Has the invoice been received?
This is the number one purpose of the call. By confirming that the invoice has been received, you remove the chance for the customer to argue they didn’t receive it in the first place. This excuse can of course be genuine, particularly if you rely on the postal service and, if you send it electronically, given the rigorousness of spam filters these days. Also ensure that it’s been sent to the right person, as different companies will have different people processing invoices for payment. Account opening forms are a great way of capturing this information at the outset. This blog explains a few other ways you can overcome common late payment excuses…

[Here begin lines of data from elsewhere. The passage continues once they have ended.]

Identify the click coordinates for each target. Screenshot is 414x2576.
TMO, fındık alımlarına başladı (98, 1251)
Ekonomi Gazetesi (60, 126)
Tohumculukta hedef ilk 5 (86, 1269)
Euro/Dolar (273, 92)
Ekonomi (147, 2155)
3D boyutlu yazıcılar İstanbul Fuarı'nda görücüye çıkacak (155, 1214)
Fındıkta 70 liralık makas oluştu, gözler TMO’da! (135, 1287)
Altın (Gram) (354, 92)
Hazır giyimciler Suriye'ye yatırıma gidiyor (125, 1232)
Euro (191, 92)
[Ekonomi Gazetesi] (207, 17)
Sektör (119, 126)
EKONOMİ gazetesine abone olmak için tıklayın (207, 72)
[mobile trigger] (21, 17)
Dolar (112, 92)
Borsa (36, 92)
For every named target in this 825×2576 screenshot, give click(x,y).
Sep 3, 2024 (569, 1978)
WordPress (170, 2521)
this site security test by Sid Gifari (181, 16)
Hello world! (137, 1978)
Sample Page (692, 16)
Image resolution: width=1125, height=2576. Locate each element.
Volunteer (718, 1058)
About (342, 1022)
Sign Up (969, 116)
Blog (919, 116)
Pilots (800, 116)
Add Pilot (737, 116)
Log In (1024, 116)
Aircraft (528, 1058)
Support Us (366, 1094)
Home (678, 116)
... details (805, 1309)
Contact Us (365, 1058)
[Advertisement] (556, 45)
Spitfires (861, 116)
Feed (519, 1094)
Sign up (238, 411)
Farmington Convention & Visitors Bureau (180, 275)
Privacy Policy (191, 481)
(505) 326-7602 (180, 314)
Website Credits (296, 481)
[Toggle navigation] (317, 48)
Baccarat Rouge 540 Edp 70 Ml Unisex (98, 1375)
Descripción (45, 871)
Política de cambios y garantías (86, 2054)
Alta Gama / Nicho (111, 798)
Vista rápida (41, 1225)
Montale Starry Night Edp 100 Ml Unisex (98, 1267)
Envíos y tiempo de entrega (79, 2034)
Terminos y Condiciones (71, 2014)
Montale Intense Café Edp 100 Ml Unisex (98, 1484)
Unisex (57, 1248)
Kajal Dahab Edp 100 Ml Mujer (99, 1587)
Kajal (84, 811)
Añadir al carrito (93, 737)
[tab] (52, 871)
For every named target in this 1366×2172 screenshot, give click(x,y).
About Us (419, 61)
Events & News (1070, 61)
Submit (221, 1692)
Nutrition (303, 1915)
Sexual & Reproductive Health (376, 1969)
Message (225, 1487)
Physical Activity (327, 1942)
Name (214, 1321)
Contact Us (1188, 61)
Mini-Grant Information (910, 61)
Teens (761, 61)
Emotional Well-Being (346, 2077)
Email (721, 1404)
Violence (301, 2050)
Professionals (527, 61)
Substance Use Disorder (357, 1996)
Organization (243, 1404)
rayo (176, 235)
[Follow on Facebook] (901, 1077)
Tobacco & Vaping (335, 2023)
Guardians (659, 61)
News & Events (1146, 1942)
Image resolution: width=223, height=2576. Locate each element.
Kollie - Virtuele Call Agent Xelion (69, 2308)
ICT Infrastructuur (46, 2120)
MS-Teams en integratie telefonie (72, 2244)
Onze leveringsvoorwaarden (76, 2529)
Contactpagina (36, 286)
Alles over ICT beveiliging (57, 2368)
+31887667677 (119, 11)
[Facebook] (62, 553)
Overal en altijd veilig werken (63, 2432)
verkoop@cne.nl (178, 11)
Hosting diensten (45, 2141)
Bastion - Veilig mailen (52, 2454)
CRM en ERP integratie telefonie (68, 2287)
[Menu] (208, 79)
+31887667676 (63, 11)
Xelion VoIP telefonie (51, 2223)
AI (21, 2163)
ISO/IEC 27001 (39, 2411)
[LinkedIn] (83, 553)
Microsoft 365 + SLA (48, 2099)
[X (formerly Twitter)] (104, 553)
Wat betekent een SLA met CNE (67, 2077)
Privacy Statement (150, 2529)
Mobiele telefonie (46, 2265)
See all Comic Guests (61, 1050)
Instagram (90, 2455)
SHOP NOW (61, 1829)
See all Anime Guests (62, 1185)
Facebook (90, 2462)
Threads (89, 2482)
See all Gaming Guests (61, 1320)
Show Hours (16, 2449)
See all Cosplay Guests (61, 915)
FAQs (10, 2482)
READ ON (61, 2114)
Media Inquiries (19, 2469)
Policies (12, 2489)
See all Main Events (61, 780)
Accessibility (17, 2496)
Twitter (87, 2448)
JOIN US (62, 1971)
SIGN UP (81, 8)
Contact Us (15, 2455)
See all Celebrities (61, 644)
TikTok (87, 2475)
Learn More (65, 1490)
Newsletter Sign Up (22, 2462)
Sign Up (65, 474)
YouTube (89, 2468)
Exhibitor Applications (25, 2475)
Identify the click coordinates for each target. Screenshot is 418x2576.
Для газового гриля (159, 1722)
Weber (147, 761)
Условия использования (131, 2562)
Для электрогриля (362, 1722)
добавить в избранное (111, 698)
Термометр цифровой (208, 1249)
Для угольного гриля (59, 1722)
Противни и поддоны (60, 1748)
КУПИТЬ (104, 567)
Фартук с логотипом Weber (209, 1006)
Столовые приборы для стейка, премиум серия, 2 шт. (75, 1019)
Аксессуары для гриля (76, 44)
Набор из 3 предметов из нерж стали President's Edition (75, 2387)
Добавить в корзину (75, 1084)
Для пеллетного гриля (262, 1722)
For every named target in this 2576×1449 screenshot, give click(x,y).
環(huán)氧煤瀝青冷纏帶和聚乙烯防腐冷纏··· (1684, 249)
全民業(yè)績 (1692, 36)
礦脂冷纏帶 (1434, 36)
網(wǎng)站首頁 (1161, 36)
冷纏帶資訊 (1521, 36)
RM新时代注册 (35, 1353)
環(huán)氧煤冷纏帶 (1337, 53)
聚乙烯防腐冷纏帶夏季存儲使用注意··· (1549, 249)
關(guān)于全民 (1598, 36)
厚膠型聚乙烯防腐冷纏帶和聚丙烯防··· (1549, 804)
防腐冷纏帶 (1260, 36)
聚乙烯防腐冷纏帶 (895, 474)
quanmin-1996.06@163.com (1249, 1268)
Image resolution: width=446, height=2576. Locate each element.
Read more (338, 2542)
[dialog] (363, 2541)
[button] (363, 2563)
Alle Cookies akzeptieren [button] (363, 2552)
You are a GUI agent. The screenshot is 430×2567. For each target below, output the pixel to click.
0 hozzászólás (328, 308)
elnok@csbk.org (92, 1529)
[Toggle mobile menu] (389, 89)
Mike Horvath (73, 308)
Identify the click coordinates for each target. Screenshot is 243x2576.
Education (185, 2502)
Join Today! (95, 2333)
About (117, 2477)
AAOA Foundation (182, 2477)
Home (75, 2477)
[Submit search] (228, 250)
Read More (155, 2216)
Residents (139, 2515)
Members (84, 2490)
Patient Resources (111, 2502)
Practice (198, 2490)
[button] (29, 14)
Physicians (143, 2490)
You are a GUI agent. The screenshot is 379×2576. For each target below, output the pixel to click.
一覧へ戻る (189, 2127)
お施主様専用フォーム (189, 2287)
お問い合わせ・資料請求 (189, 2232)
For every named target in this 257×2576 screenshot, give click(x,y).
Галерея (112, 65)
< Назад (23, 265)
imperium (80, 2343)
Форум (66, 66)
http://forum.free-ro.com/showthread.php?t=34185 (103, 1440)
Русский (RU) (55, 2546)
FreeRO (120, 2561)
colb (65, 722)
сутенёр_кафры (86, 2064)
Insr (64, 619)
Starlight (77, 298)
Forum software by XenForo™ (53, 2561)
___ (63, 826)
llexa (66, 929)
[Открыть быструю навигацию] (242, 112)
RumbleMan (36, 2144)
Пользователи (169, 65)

Are the customer details correct?
The main thing here is to check that the customer’s company name, address and purchase order number (if applicable) are as they should be. Some businesses’ trading names, for instance, will be different to the name of the limited entity. Again, account opening forms will ensure you have the right information to hand.
Confirm the amount owed
Disputes are another key weapon in the armoury of your customers, and can really disrupt your cash flow if a dispute is made days or even weeks into the credit period. By confirming the products or services provided and their price over the phone, it gives the customer an immediate opportunity to query any elements of the invoice in case there are inconsistencies with the original quote. If their dispute is genuine and easily rectifiable, address it immediately and send across a revised invoice (before calling again to check it’s now correct). If not, and they’re only disputing part of it, request that your customer pays the undisputed part according to the credit terms and explain politely that you will address the dispute as soon as possible.
Confirm the due date and acceptable payment methods
Ideally your invoice will state both the credit terms and payment due date prominently, to avoid any confusion. Similarly, a well-designed invoice will list all of your accepted payment methods. The courtesy call gives you the chance to reaffirm both of these points. This sample invoice should help you with your design…
Give them your contact details
Unfortunately the courtesy call isn’t infallible, and it could be that your customer notices an inaccuracy or has a query a bit later on. To help them raise any issues immediately, make sure they have your contact details (phone number and email address). These ought to be included on the invoice, too.
Set expectations for another call
Finally, thank them for their time and mention that you will give them another call a bit closer to the deadline, just to double-check that everything is still on track with the payment. This manages their expectations and demonstrates that timely payment is important to you and that you have an efficient credit control strategy in place.